## Records for this exercise:
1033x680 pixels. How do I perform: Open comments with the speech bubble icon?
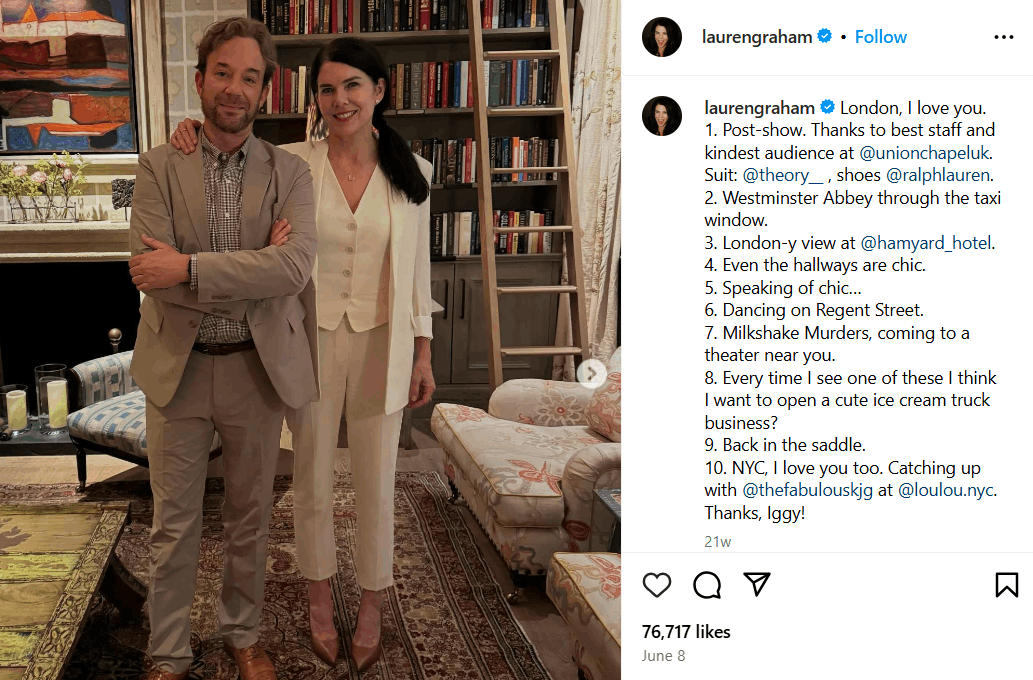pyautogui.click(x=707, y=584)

* * *

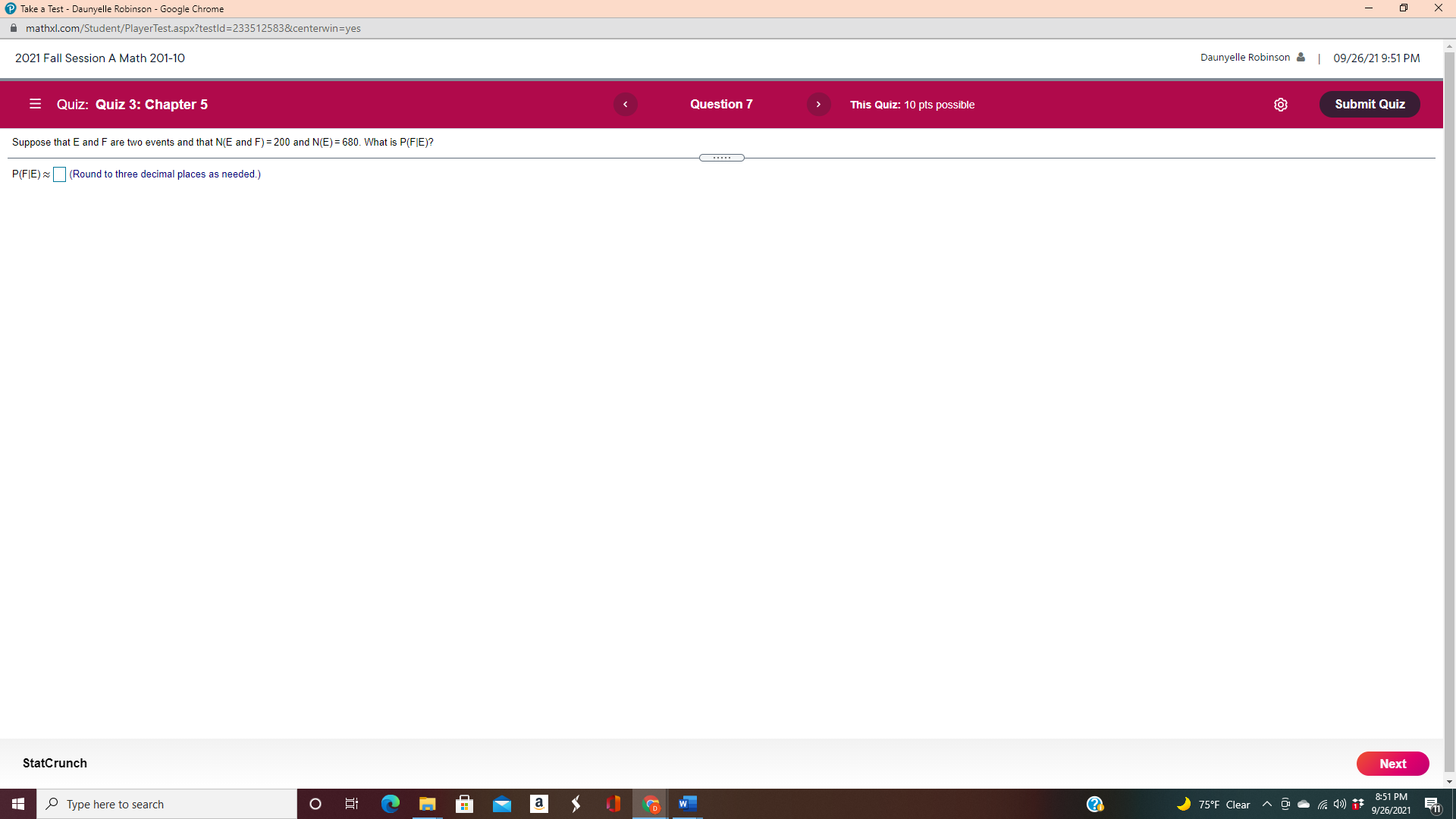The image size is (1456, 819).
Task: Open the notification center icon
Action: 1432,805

## The request:
Copy the records word for word from the line with "The image size is (1456, 819)." up to and including the line with "Action: 1432,805". Leave the pictures out of your copy.

## Task response:
The image size is (1456, 819).
Task: Open the notification center icon
Action: 1432,805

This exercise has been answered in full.